Port Blandford Citizens Against Clearcutting held a “boil-up” protest last month.
Port Blandford Citizens Against Clearcutting held a “boil-up” protest last month. - Submitted

Christopher Mitchelmore says matter is being handled by Fishery and Land Resources minister

PORT BLANDFORD, N.L. — After having a request for a meeting with the provincial minister for Tourism, Culture, Industry and Innovation (TCII) Christopher Mitchelmore turned down, the Port Blandford Citizens Against Clearcutting committee say they’re disappointed.

In a press release issued on Wednesday, April 18, the committee says the disappointment is related to how tourism is the “lifeblood of their committee” and the major industry for Port Blandford.

The matter goes back to opposition against the Department of Fishery and Land Resources (FLR) five-year plan to use clearcutting to harvest areas of the zone two forest in the area, including the nearby Southwest River Valley. The committee was formed in February to prevent clearcutting in the region.

Over the past couple of months, the group—along with the town of Port Blandford—have held public meetings, and have met with the FLR minister Gerry Byrne to discuss the issue. After this meeting, the group prepared a proposal for harvesting in the area which is more conducive to its plans, not involving clearcutting.

The Packet contacted TCII for comment on the refusal for the meeting. In response, the minister said the consultation process of the five-year forestry management plans is present in these situations.

“All departments and all stakeholders have ability for input," read the statement. "Appeals can be made to the Department of Fisheries and Land Resources. As tourism minister, I am more than happy to meet with any group, however, this particular matter is led by Minister Byrne of FLR.”

In the release from the concerned citizens committee, member Linda Davis said the clearcutting would harm the tourism industry in favour of the harvesters.

“The government gets royalties, the harvesters get money," said Davis. "We can’t find one thing that’s going to be of any benefit us. We’ve said many times before that we aren’t trying to hurt the harvesters. We just don’t see why any government would ask its people to risk one industry for another.

“We have no commercial harvesters in our town. It’s highly unlikely that we will see one dime or one job from this. We have been told by government that nobody wins if somebody loses. Haven’t they figured out that the only people who will lose here if clearcutting goes ahead are the people of Port Blandford?”

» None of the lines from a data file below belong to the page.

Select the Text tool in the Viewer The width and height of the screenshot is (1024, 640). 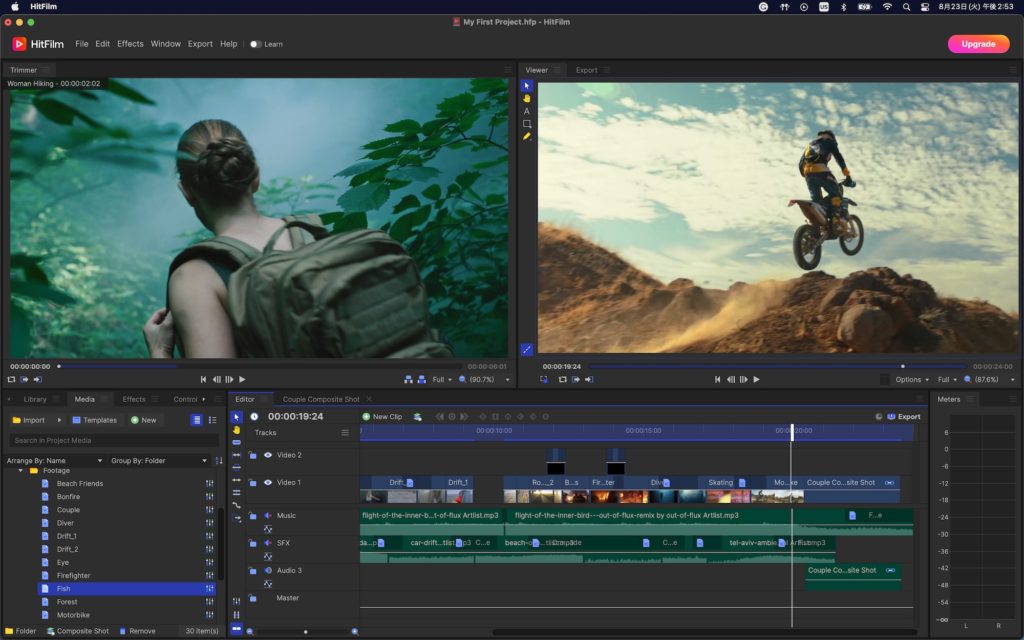click(x=527, y=111)
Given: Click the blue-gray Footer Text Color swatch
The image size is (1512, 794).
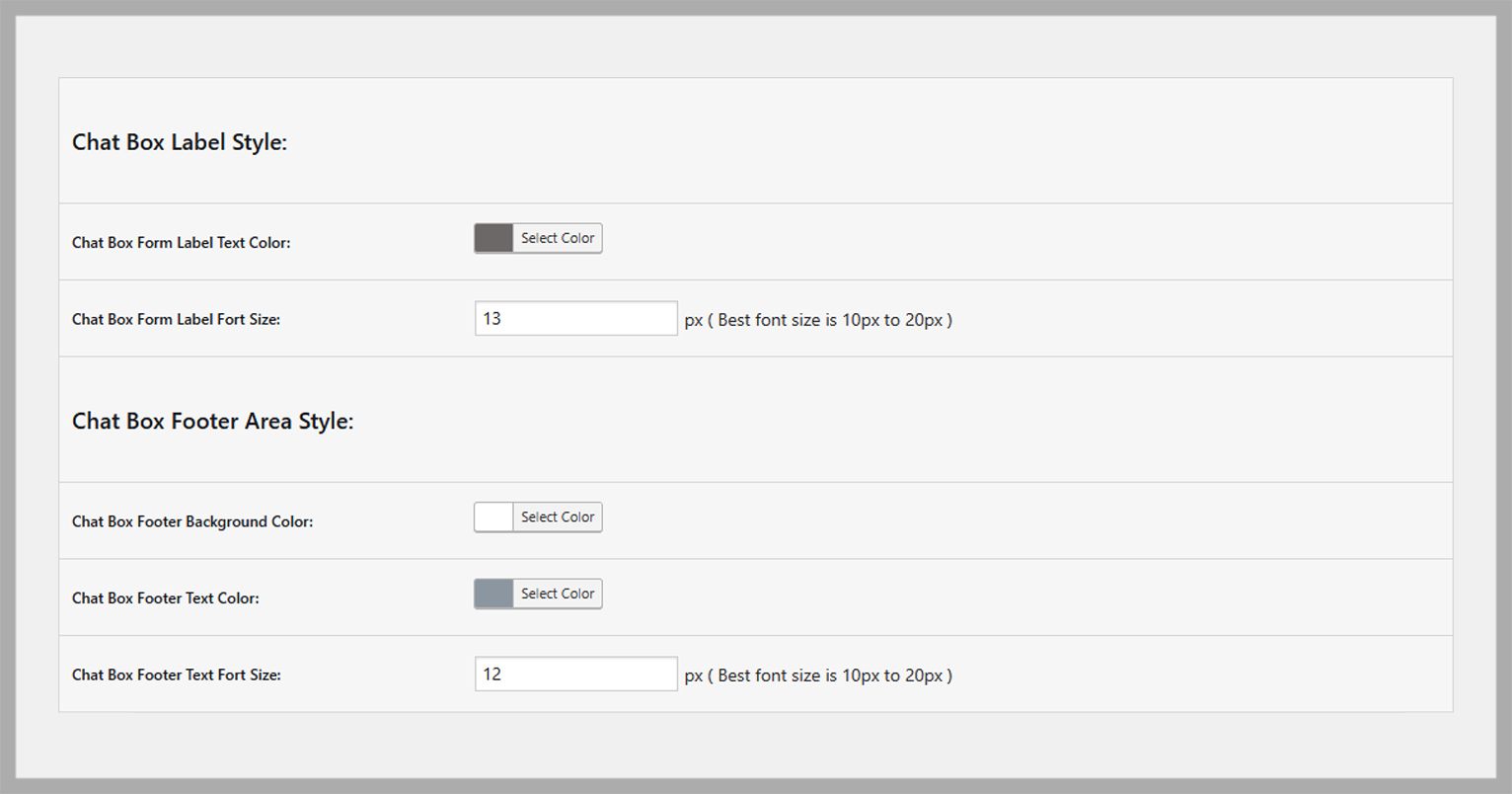Looking at the screenshot, I should click(493, 594).
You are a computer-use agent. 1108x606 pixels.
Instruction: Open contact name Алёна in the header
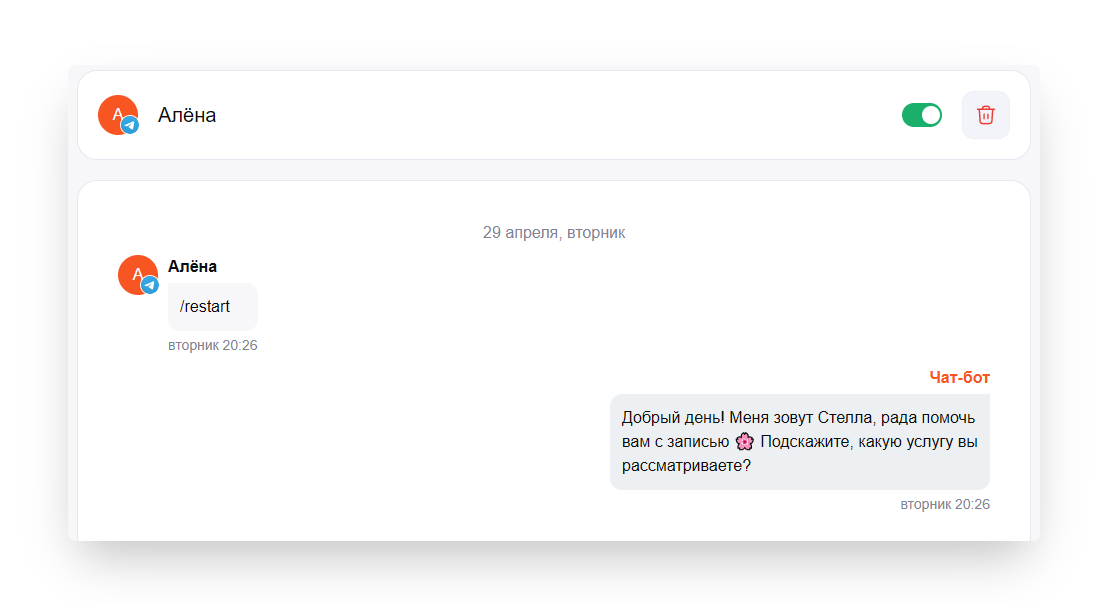pyautogui.click(x=187, y=115)
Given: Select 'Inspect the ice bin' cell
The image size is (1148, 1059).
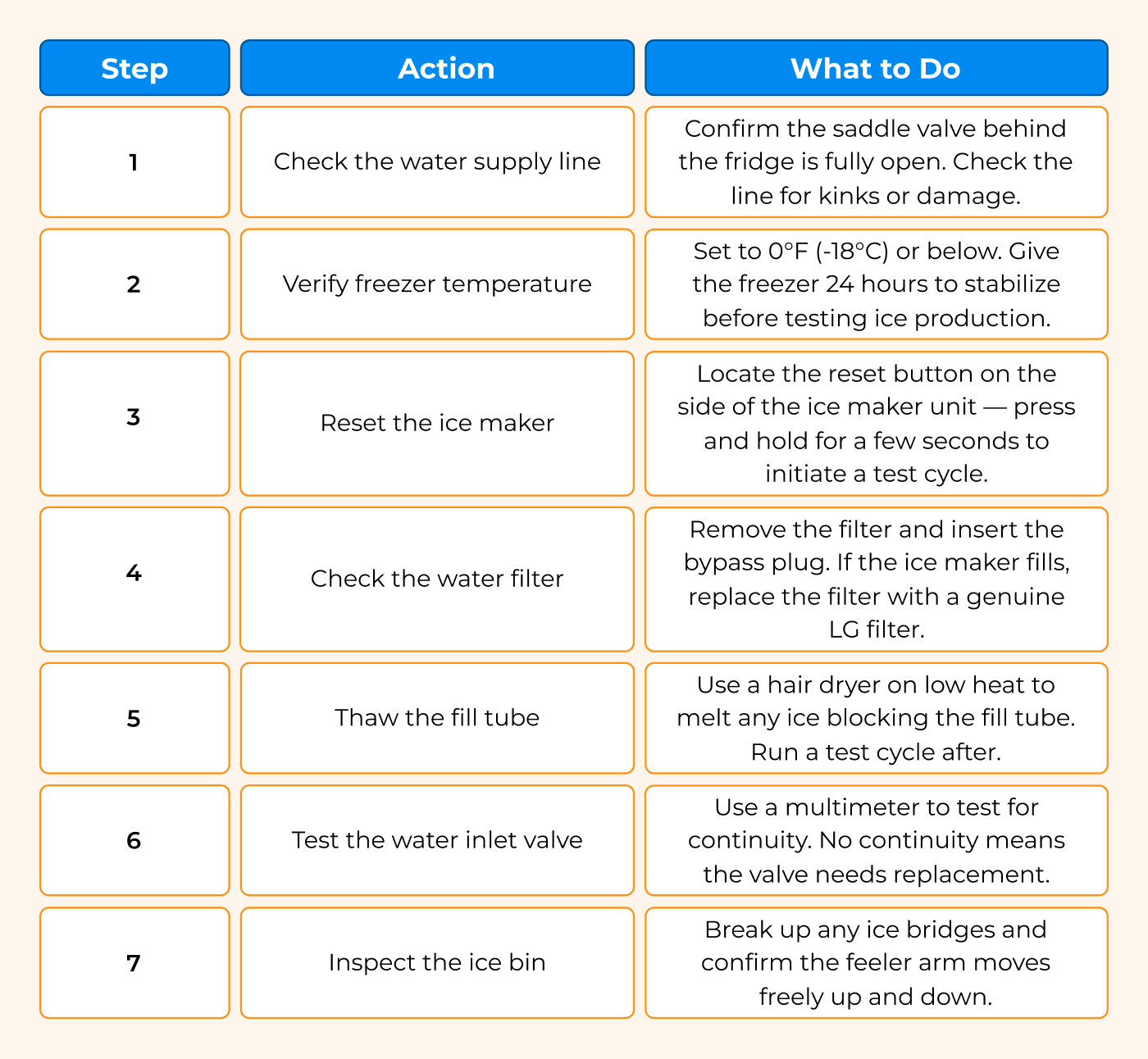Looking at the screenshot, I should coord(437,962).
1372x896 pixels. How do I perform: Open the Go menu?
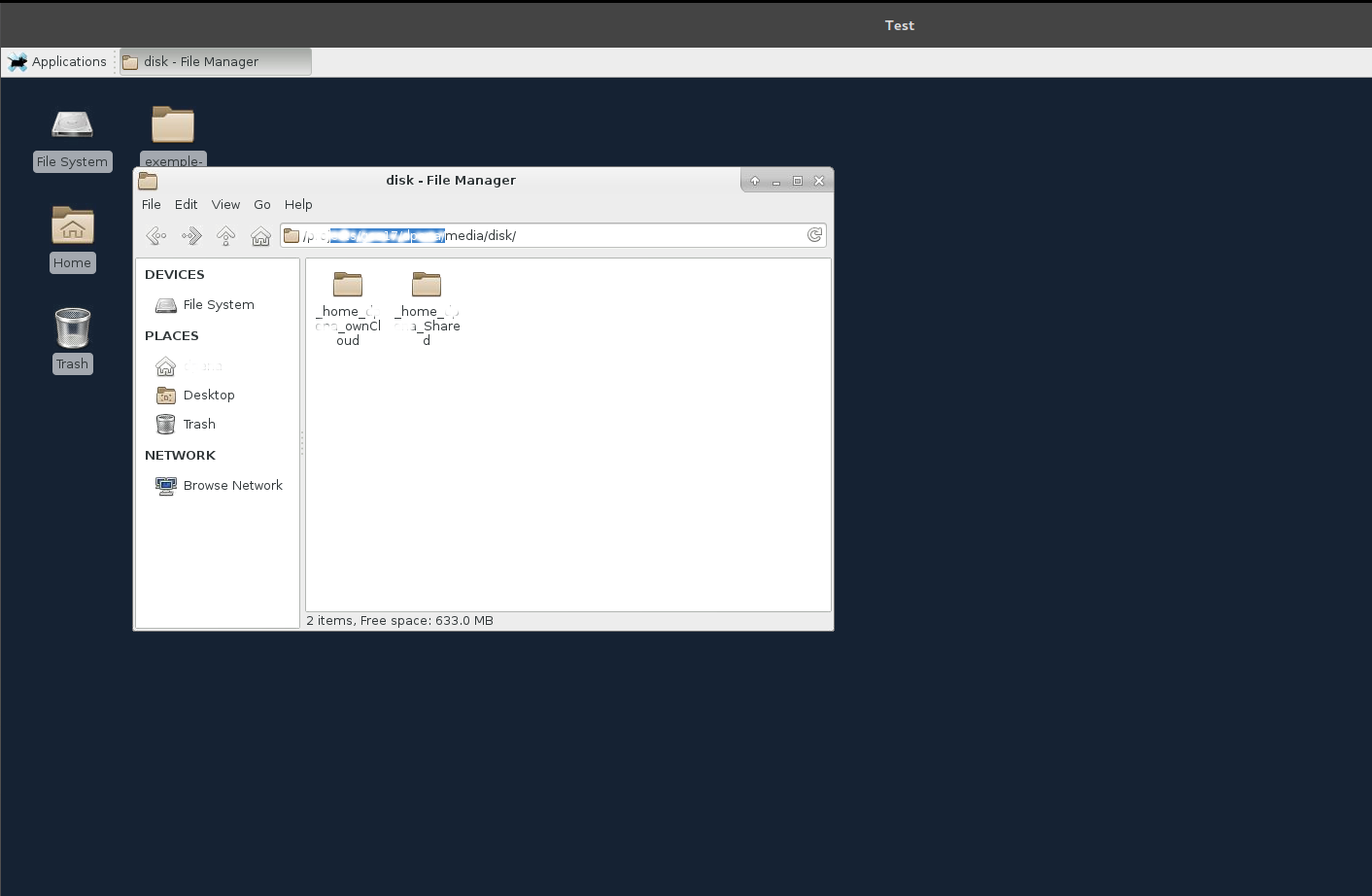pyautogui.click(x=261, y=204)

She adds she feels this is a tourism issue, not just one for FLR.

“We need government to understand what’s at stake for this town.”

However, despite the disappointment with the failed TCII meeting, the group says they were pleased P.C. MHA Jim Lester of the provincial government’s opposition spoke about their petition in the House of Assembly on Monday, April 16.

According to Hansard, Lester presented the reasons for the committee’s petition to the House.

“Mr. Speaker, these residents are really frustrated with the situation,” said Lester. “They've met with ministers and MHAs and they're still at a point of confusion. Many of these, as stated, rely on the tourism industry for their incomes. Tourism is a great contribution to our economy as it attracts outside monies into our province.”